__Task directions__. Each entry below should be echoed exactly, with pictures omitted.

Stored data entries:
--- --- ---

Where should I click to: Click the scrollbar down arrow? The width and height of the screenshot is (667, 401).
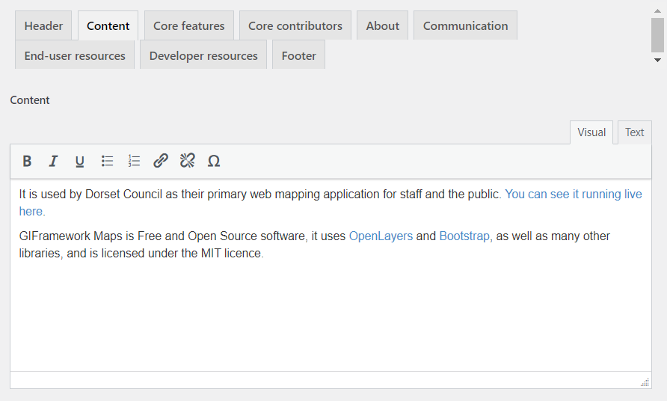pyautogui.click(x=657, y=60)
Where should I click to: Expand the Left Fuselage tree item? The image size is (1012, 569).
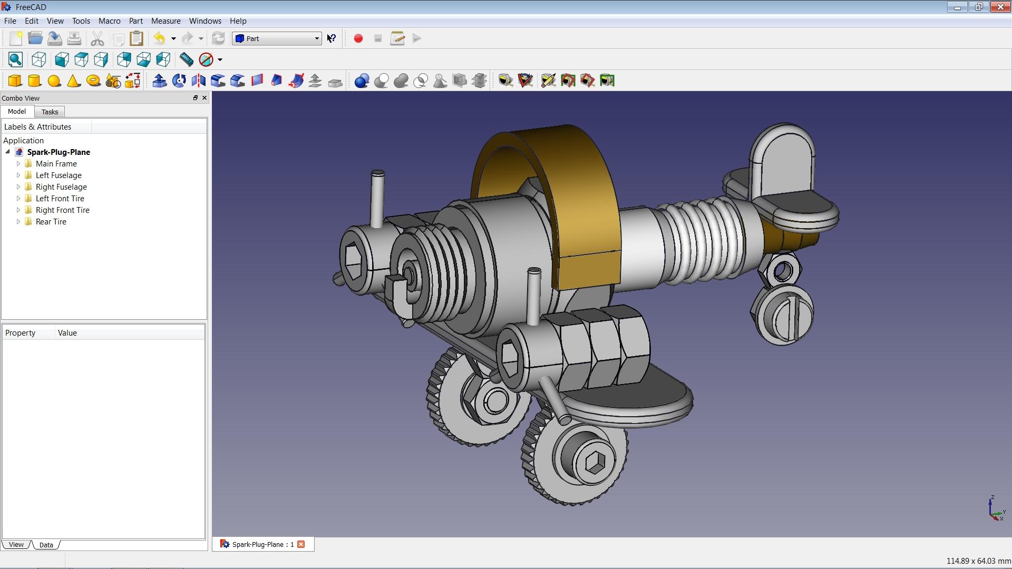(x=18, y=175)
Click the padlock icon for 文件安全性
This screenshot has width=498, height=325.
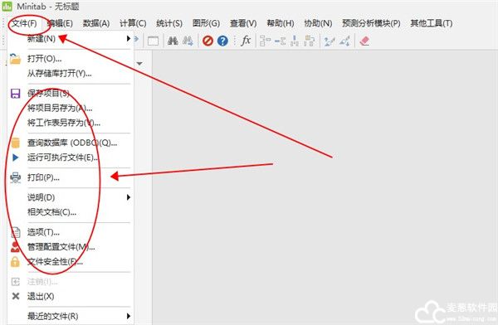tap(15, 262)
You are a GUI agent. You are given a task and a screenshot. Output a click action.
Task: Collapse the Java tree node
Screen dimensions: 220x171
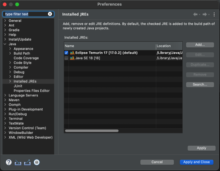pyautogui.click(x=5, y=44)

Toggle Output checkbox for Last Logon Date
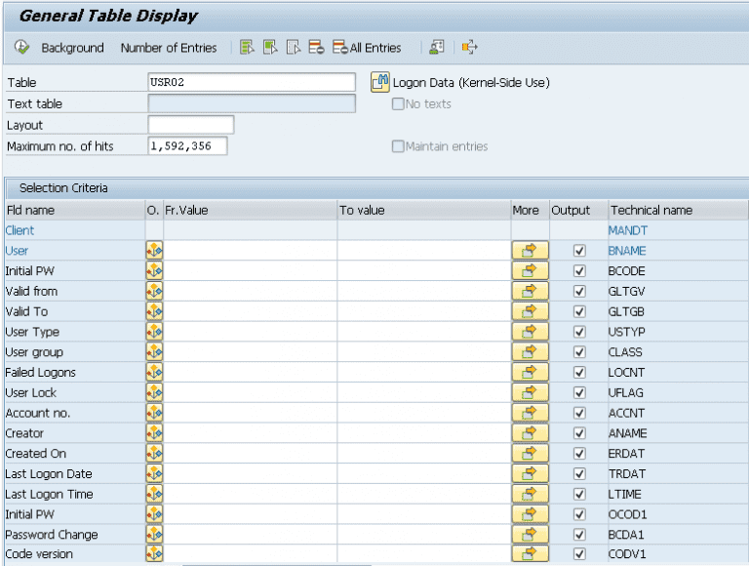pos(579,474)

--- --- ---

__Exercise output__.
Where should I click to: Click the scrollbar down arrow? The width and height of the screenshot is (667, 401).
pyautogui.click(x=657, y=60)
Where should I click to: Expand the Left Fuselage tree item? The image size is (1012, 569).
(x=18, y=175)
Click the padlock icon for 文件安全性
This screenshot has width=498, height=325.
tap(15, 262)
You are a GUI agent. You are given a task and a screenshot. Output a click action.
Task: Collapse the Java tree node
Screen dimensions: 220x171
pyautogui.click(x=5, y=44)

Toggle Output checkbox for Last Logon Date
pos(579,474)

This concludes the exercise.